What to do
No pictures go in the copy; retype exactly the lines from the one with "You are a computer-use agent. The" through the last line of the records.

Extracted information
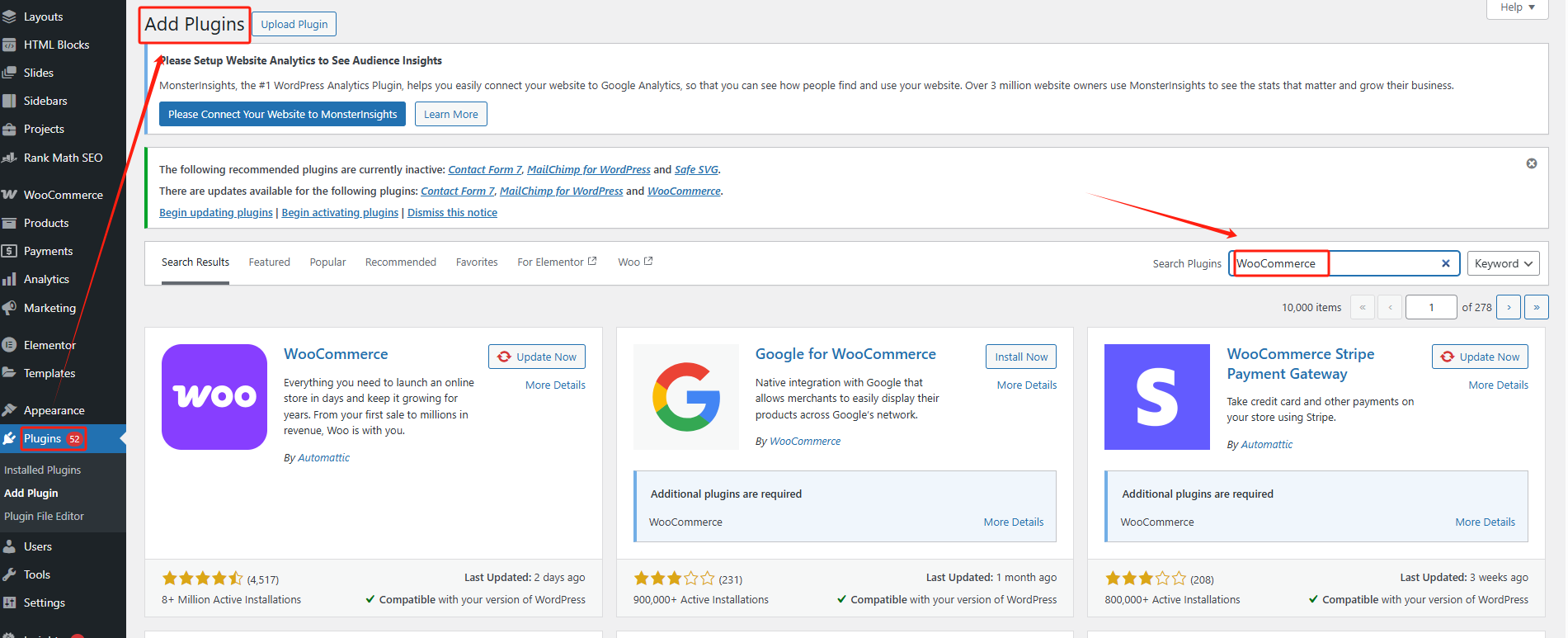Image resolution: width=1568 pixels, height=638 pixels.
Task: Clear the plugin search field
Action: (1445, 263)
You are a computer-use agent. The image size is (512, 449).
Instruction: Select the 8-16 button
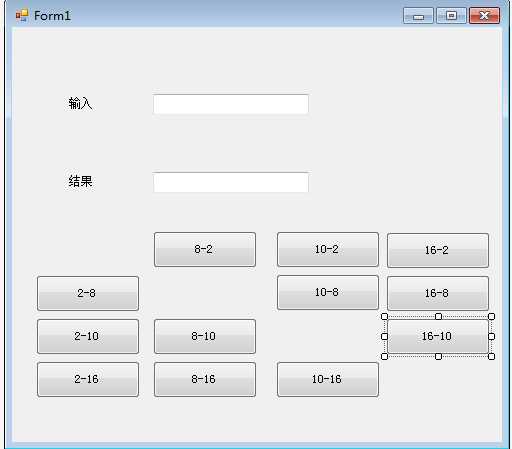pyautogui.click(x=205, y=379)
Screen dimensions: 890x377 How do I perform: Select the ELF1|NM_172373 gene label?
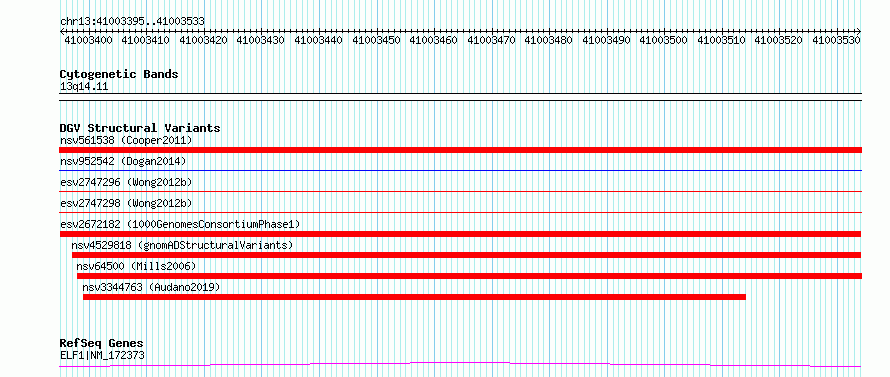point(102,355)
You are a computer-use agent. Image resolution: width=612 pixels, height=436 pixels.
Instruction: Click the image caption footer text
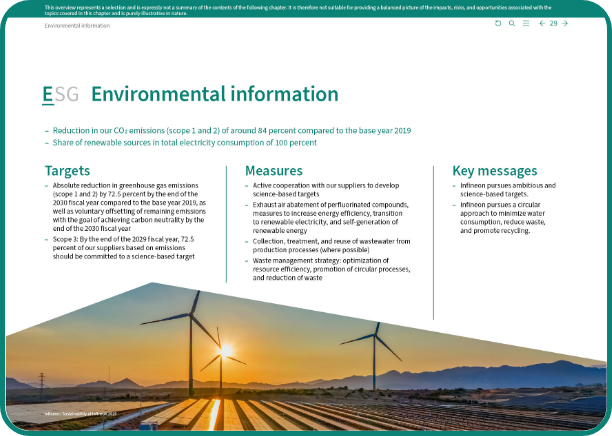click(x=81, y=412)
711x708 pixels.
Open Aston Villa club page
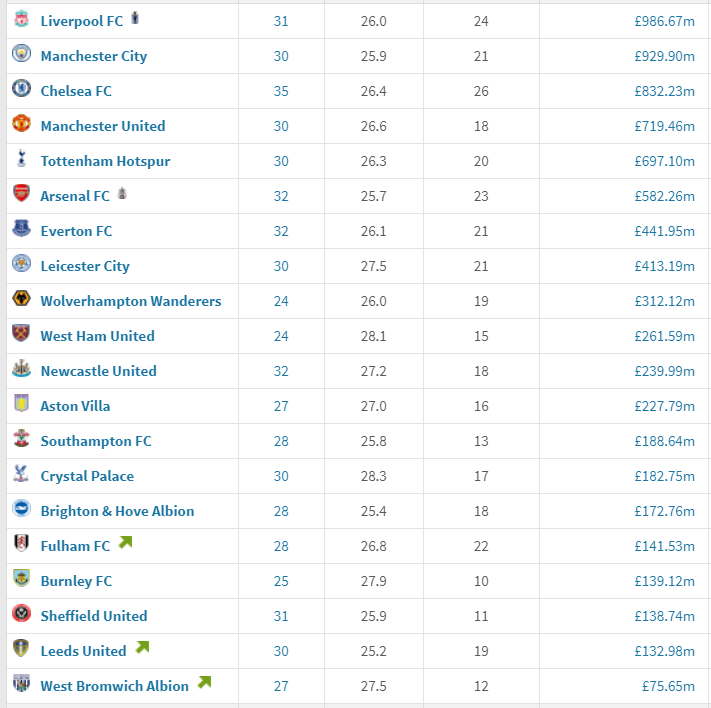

Output of the exercise
You are a computer-use agent. The image size is (512, 449).
Instruction: Select the 8-16 button
pyautogui.click(x=205, y=379)
Screen dimensions: 890x377 How do I perform: Select the ELF1|NM_172373 gene label?
point(102,355)
You are a computer-use agent. Image resolution: width=612 pixels, height=436 pixels.
Instruction: Click the image caption footer text
click(x=81, y=412)
711x708 pixels.
Open Aston Villa club page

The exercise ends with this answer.